JAKARTA, KOMPAS.TV - Setara Institute memberikan sorotan tajam terhadap Rancangan Peraturan Pemerintah (RPP) tentang Manajemen Aparatur Sipil Negara (ASN), khsusunya terkait aturan mengenai prajurit TNI dan Polri bisa mengisi jabatan ASN.

Setara Institute menilai diizinkannya anggota TNI dan Polri menduduki jabatan ASN justru akan menghidupkan kembali Dwifungsi ABRI.

"Konsekuensi yang ditimbulkan atas penempatan TNI/Polri pada jabatan sipil tersebut adalah menghidupkan kembali Dwifungsi ABRI dengan dalih kompetensi, yang justru dilakukan oleh pejabat sipil yaitu Joko Widodo (Jokowi)," tulis Setara Institute dalam keterangan pers yang diterima Kompas.TV, Sabtu (16/3/2024).

Melalui penempatan tersebut, mereka menilai, TNI/Polri tidak lagi hanya mengerjakan tugas utamanya sebagai alat pertahanan dan keamanan negara, tetapi kerja-kerja administratif dan sosial-politik lainnya.

"Hal itu nyata-nyata mengkhianati amanat Reformasi 1998 yang menghapus Dwifungsi ABRI (kini TNI/Polri) dan mengamanatkan profesionalisme TNI di bidang pertahanan/keamanan," ujarnya.

Selain itu, penempatan TNI/Polri di jabatan ASN juga menunjukkan bahwa pemerintah tidak punya komitmen politik untuk menguatkan reformasi TNI, Polri, sesuai dengan amanat Reformasi 1998.

"Upaya membangun reformasi TNI kerapkali mengalami gangguan melalui perluasan penempatan TNI pada jabatan sipil di luar ketentuan UU No. 34 Tahun 2004 tentang TNI," kata Setara Institute.

"Penempatan tersebut memicu pelembagaan rutinitas penempatan prajurit-prajurit, terutama perwira, pada jabatan-jabatan yang tidak berkaitan dengan pertahanan negara. Padahal urusan-urusan pada jabatan tersebut dapat dikelola oleh aparatur sipil yang memiliki kapasitas sesuai bidangnya," ujarnya.

"Reformasi TNI/Polri tidak menjadi ruh dalam RPP ini dan sangat potensial mengulang praktik Dwifungsi ABRI," ujarnya.

Terlebih, lanjutnya, mengikuti kecenderungan yang selama ini terjadi di periode Presiden Jokowi yang tidak memiliki paradigma supremasi sipil dalam demokrasi dan abai terhadap reformasi TNI/Polri, peraturan ini jelas akan mengakselerasi perluasan posisi TNI/Polri pada jabatan sipil, terutama jabatan-jabatan tertentu yang selama ini menjadi ranah ASN.
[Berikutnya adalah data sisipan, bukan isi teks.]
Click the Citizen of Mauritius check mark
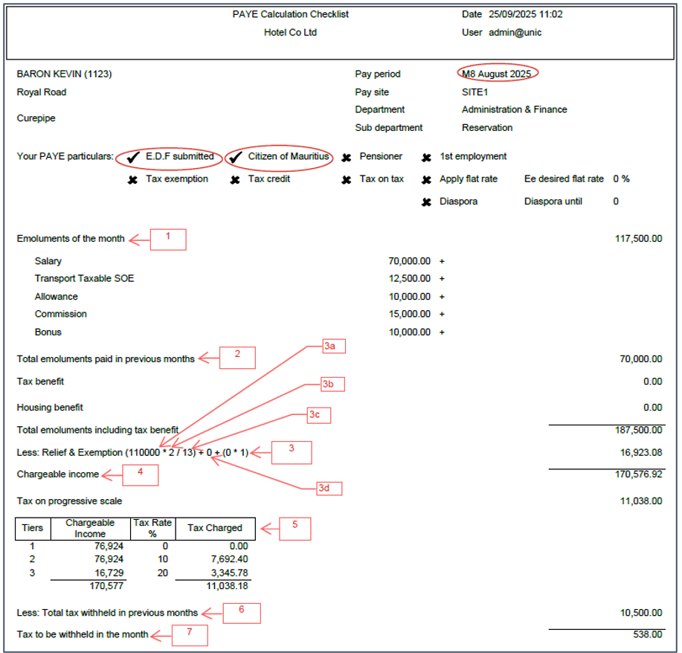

Baca Juga: Respons Panglima TNI soal Jabatan ASN Bisa Diisi Prajurit TNI dan Personel Polri

Selain itu, Setara Institute menilai RPP ini juga memiliki kompleksitas persoalan yang perlu diatasi melalui pengaturan yang terperinci dengan kriteria yang tepat. 

"Sebab melalui prinsip resiprokal, RPP ini dapat berdampak kepada jenjang karir kepada ASN maupun TNI/Polri," ujarnya.

Atas dasar kondisi tersebut, Setara Institute memberikan empat catatan sebagai berikut:

1.  Penyusunan RPP ASN semestinya mengokohkan komitmen Reformasi TNI/Polri.

Sehingga tetap meletakkan dua alat negara ini sebagai instrumen negara yang kuat dan profesional pada bidang pertahanan dan bidang keamanan negara, dan tidak didorong untuk mengokupasi jabatan-jabatan pemerintahan yang secara substantif dan selama ini menjadi tugas dan fungsi ASN.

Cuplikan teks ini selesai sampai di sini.